Task instructions — Reproduce exactly the lines from the one containing "Task: Click the" through the last line of the records below, both included. Leave out any pictures.

======== Extracted data

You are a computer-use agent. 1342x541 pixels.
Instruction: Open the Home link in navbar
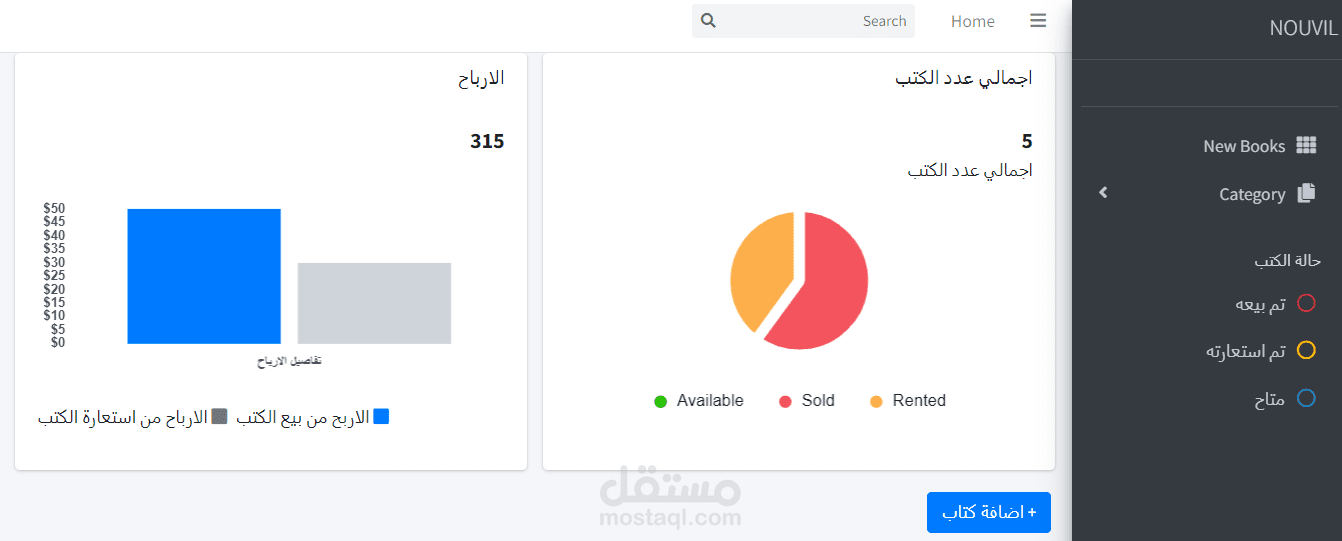click(x=972, y=21)
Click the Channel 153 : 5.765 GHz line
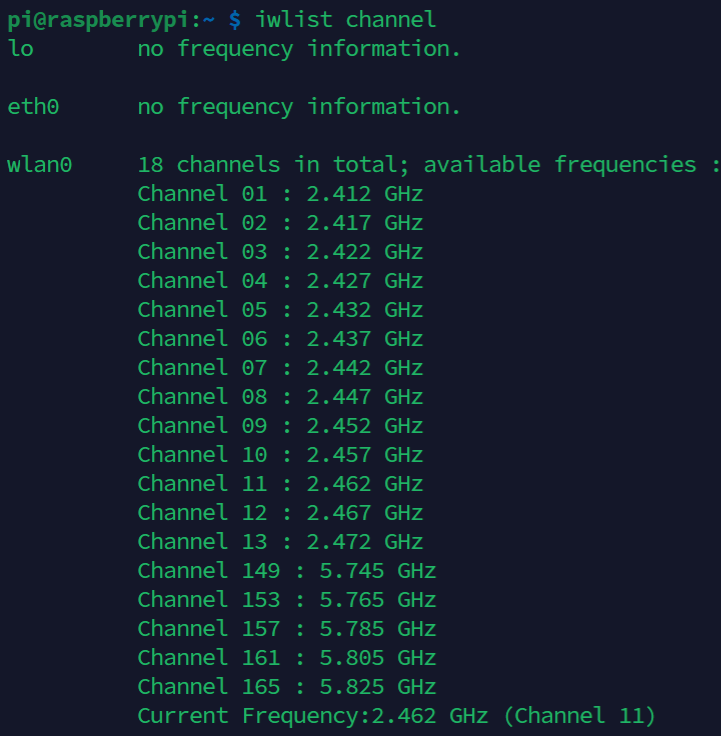This screenshot has height=736, width=721. point(287,600)
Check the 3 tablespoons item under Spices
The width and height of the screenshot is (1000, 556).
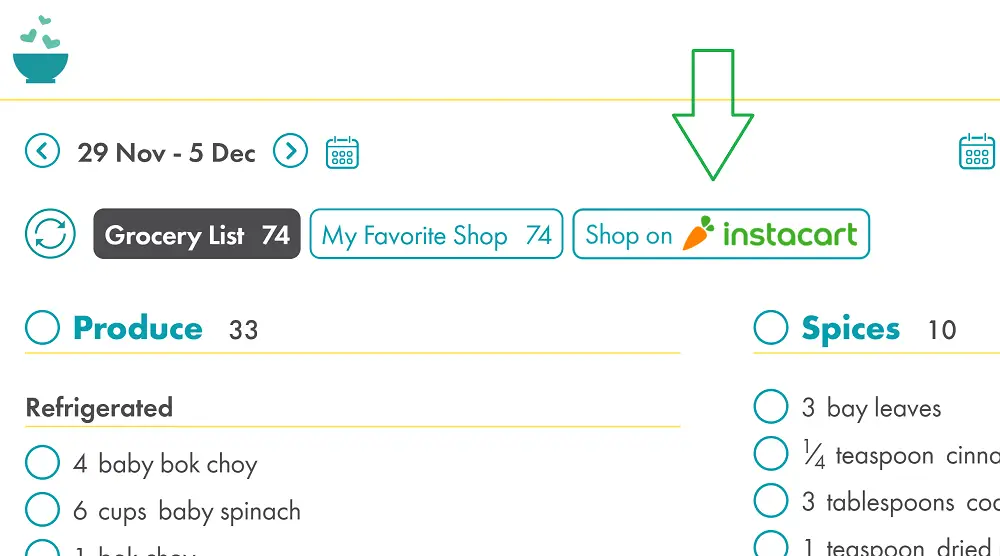point(770,501)
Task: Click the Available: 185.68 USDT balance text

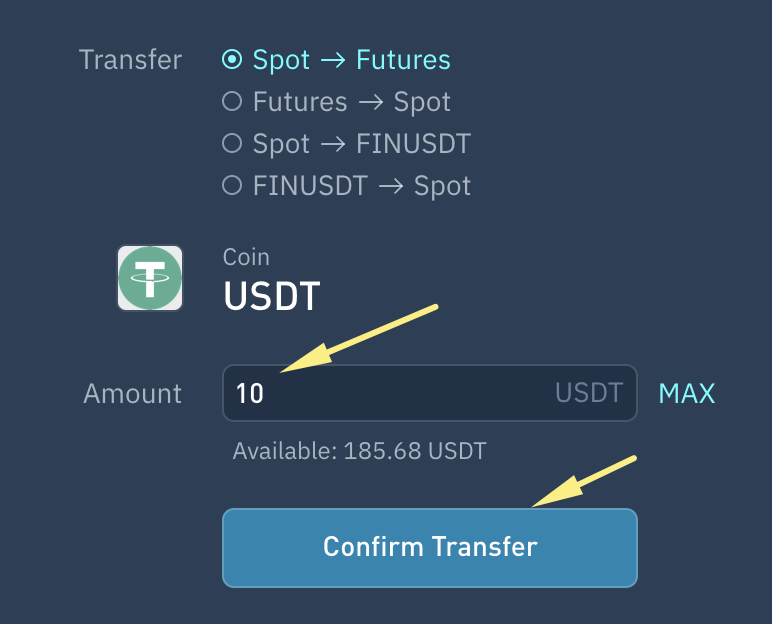Action: click(359, 451)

================

The answer —
Task: Click the Available: 185.68 USDT balance text

Action: click(359, 451)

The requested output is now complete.